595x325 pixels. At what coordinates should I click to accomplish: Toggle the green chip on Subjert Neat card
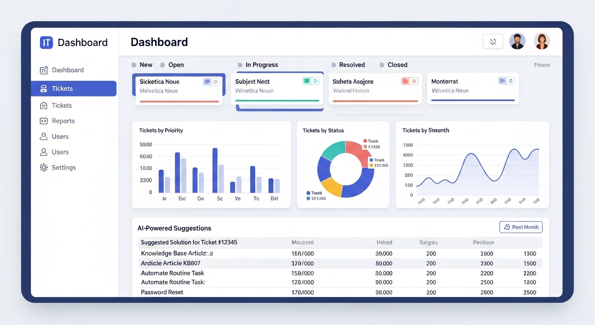(307, 81)
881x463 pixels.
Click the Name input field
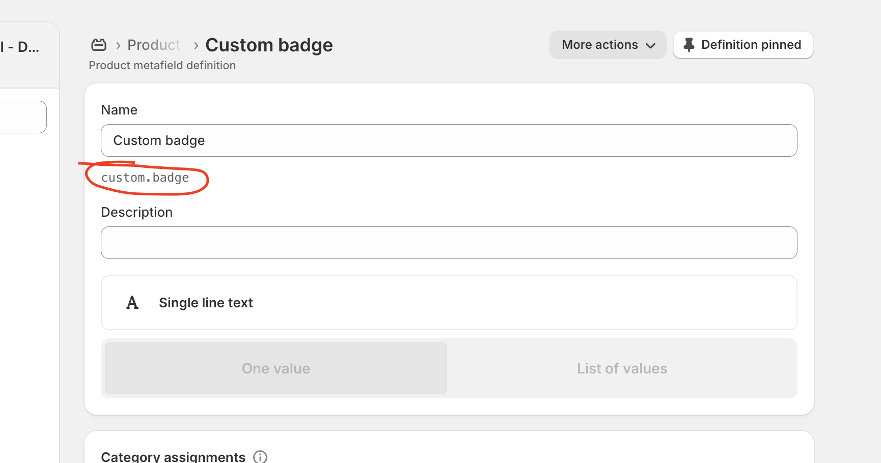(x=449, y=140)
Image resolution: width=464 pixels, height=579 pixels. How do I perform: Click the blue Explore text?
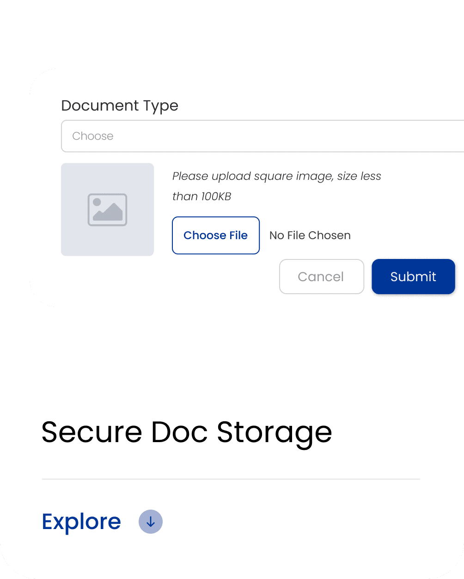coord(81,522)
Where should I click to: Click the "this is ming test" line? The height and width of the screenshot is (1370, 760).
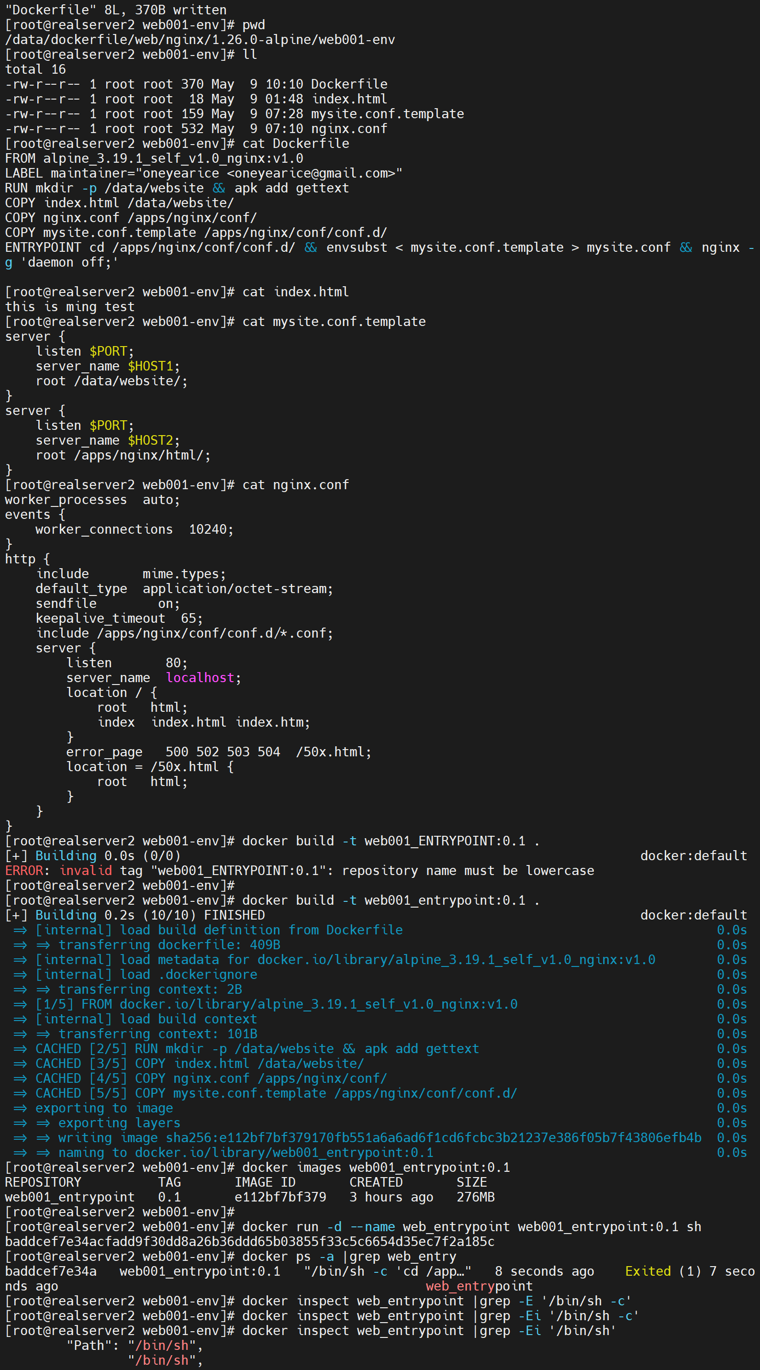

DIRECTIONS FOR THIS TASK:
Set down the entries exactly as they appear, with every picture left out.

SOLVED EXERCISE:
595x325 pixels. At what coordinates should I click to accomplish: Toggle the green chip on Subjert Neat card
(307, 81)
881x463 pixels.
Click the Name input field
(x=449, y=140)
Image resolution: width=464 pixels, height=579 pixels. How do I perform: Click the blue Explore text?
coord(81,522)
Where should I click to: Click the "this is ming test" line? The height and width of the screenshot is (1370, 760).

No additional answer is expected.